(Stored data entries)
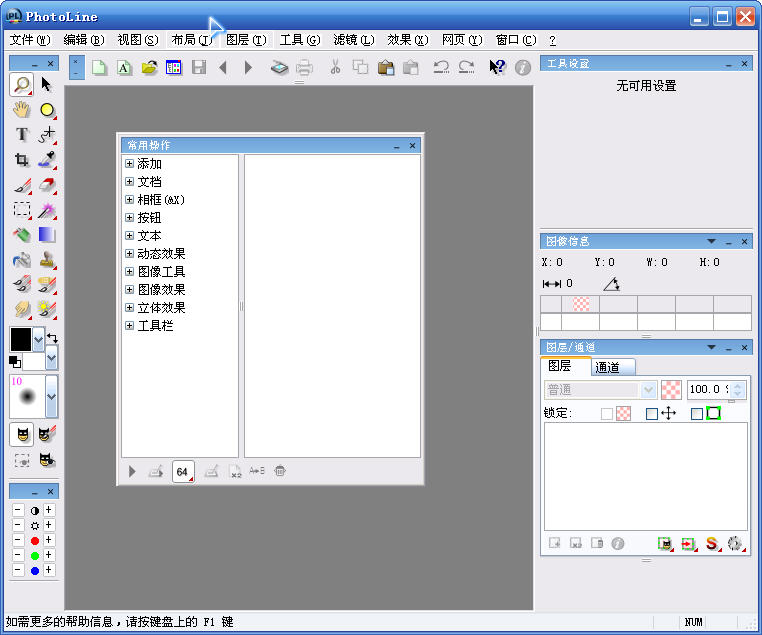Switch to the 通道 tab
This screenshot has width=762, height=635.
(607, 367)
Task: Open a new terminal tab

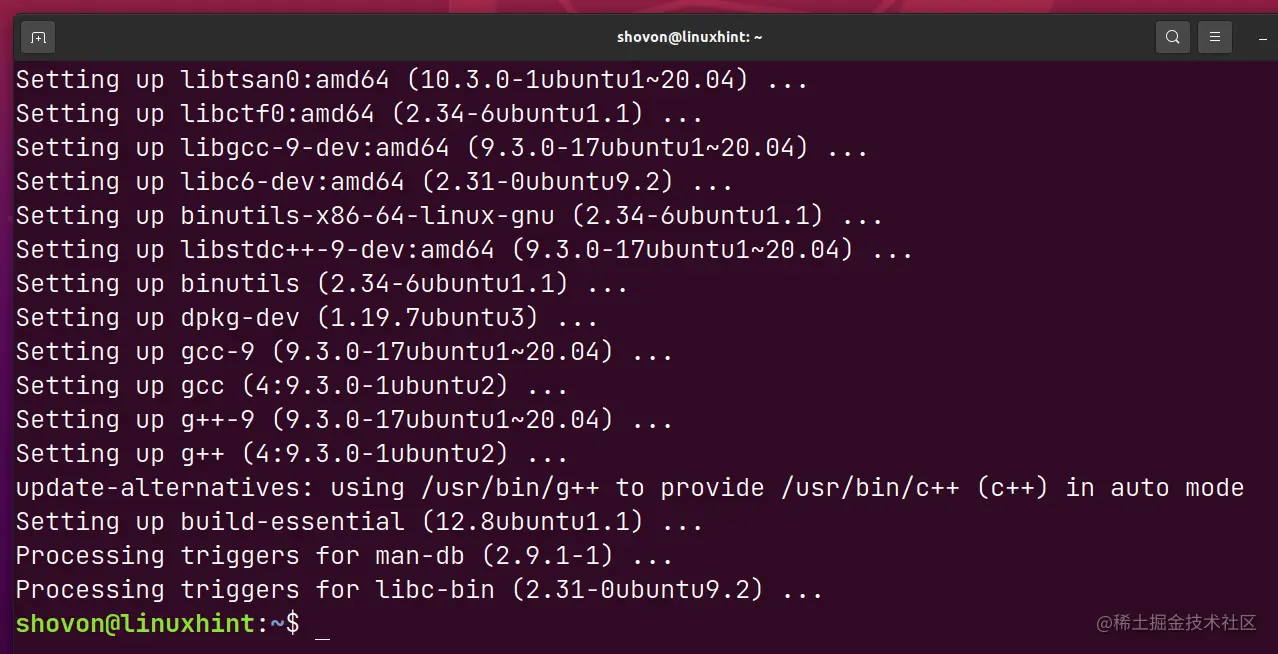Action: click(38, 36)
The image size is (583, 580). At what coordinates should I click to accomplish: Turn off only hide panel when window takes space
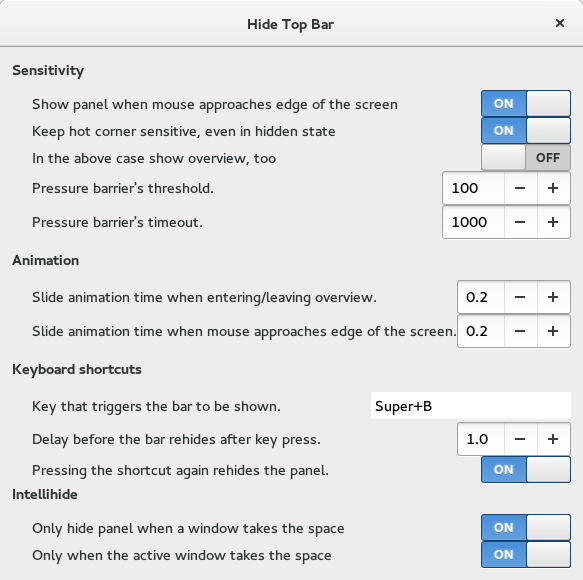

- Exercise -
Write each line exactly as it appears, from the line that holds "Task: Open a new terminal tab" through the closing line of the data above, and leave every picture out.

- Answer for this exercise -
Task: Open a new terminal tab

Action: click(38, 36)
The image size is (583, 580). At what coordinates should I click to accomplish: Turn off only hide panel when window takes space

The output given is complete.